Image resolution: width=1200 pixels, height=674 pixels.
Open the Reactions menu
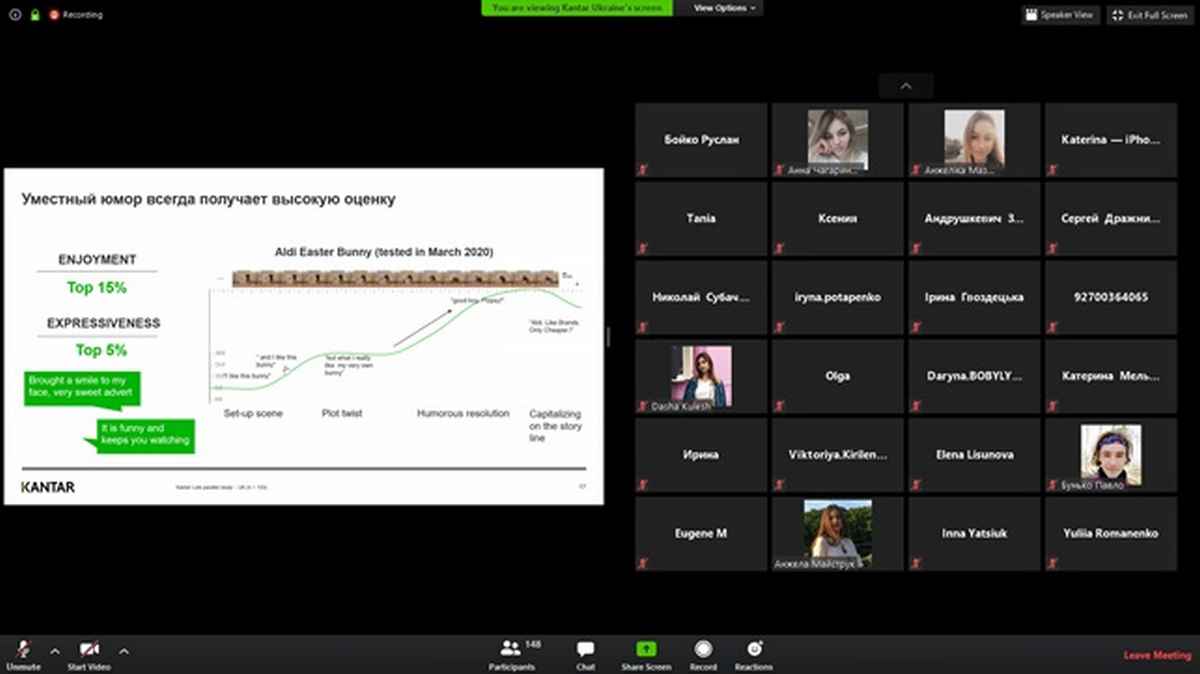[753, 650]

---

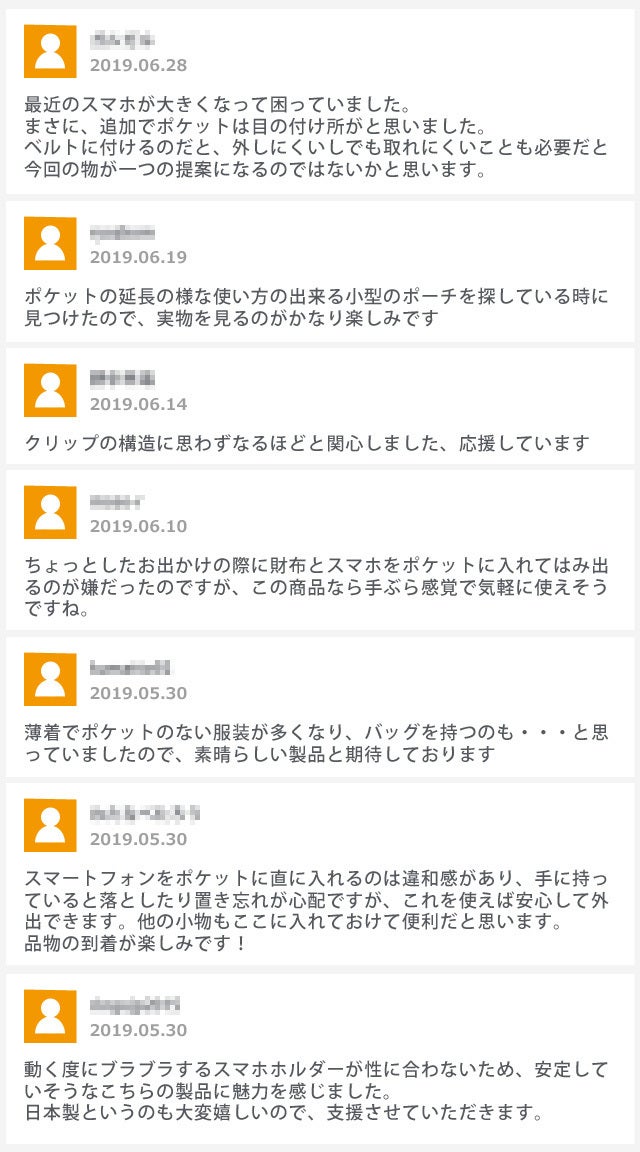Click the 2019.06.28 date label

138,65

* * *

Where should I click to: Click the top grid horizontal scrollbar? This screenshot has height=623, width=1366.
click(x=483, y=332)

WRITTEN EXERCISE: Render the records as a two-column CSV with the headers "request" and "answer", one row per record. Put each field in quotes and turn any line breaks into spaces. Cover only the lines starting with the line that contains "Where should I" and going on through the line that contains "click(x=483, y=332)".

FULL ANSWER:
request,answer
"Where should I click to: Click the top grid horizontal scrollbar? This screenshot has height=623, width=1366.","click(x=483, y=332)"